The MergeTree family is the answer to almost every ClickHouse table design question. MergeTree is the foundational engine; the variants (ReplacingMergeTree, SummingMergeTree, AggregatingMergeTree, CollapsingMergeTree, VersionedCollapsingMergeTree, GraphiteMergeTree) add specific behaviors at merge time, and the Replicated prefix layers Keeper-based replication on top of any of them. This guide covers the shared MergeTree fundamentals (parts, merges, ORDER BY, PARTITION BY, indexes), then walks through each variant with examples and the workloads it fits.
What MergeTree Actually Does
A MergeTree table stores data in immutable parts on disk. Each INSERT creates a new part containing the rows from that batch, sorted by ORDER BY and indexed by a sparse primary key. In the background, ClickHouse merges parts together, combining their data and applying engine-specific logic (deduplication, summation, collapsing, etc.) as part of the merge.
This design has three important consequences:
- Inserts are very fast because they just write a new part. There is no global index to update.
- Reads are fast because data is pre-sorted and the sparse index lets the engine skip whole granules (8192 rows by default).
- Updates and deletes are expensive because they require rewriting whole parts. MergeTree variants that bake update semantics into the merge avoid this.
Basic MergeTree
CREATE TABLE events
(
event_time DateTime,
user_id UInt64,
properties String
)
ENGINE = MergeTree
ORDER BY (user_id, event_time)
PARTITION BY toYYYYMM(event_time);
Use plain MergeTree for raw event data, log data, append-only fact tables, and any workload where you do not need deduplication or pre-aggregation at merge time. Pair with TTL for retention, and pick ORDER BY and PARTITION BY carefully (see the CREATE TABLE guide).

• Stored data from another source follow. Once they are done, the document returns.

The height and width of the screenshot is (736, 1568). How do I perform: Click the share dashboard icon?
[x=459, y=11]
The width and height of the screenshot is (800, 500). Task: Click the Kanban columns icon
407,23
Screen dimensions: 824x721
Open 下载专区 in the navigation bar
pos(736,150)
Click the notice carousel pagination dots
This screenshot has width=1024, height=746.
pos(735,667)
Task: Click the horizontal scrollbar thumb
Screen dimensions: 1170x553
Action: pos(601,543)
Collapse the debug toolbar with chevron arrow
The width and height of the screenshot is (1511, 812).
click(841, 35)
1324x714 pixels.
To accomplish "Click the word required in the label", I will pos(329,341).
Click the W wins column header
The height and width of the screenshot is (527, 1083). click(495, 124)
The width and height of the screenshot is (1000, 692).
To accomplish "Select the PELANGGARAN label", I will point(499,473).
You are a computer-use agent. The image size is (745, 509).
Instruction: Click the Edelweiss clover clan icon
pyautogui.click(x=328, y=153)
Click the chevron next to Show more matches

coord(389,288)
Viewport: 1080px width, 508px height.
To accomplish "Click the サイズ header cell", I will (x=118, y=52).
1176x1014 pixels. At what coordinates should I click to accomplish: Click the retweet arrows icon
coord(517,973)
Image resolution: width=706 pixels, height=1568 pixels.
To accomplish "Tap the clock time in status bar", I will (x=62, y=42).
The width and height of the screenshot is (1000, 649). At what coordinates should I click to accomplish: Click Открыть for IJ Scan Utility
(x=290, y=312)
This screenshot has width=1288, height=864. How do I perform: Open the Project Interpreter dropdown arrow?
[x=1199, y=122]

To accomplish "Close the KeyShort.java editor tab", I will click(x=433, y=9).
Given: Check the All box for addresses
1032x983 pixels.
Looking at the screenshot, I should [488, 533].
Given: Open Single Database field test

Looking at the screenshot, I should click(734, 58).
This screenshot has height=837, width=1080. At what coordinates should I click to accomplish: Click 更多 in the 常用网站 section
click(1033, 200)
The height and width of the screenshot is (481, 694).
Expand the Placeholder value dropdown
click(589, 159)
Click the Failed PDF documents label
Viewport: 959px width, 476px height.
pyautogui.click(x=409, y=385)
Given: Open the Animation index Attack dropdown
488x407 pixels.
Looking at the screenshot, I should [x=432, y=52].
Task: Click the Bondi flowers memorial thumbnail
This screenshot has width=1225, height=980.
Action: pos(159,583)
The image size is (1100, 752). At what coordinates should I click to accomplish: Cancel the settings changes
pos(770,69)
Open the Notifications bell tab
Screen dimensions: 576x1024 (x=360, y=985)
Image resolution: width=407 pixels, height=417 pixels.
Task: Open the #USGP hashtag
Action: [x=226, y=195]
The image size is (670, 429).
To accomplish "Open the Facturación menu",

Shared Clauses Across the Family
Every MergeTree-family engine supports the same set of clauses:
ENGINE = <engine_family>(<engine-specific args>)
ORDER BY expr -- mandatory; sparse primary index by default
PARTITION BY expr -- optional, but usually wanted for time-series
PRIMARY KEY expr -- optional; defaults to ORDER BY; must be a prefix of it
SAMPLE BY expr -- optional; enables SAMPLE-based queries
TTL expr -- optional; per-table or per-column retention
SETTINGS ... -- engine settings (index_granularity, storage_policy, etc.)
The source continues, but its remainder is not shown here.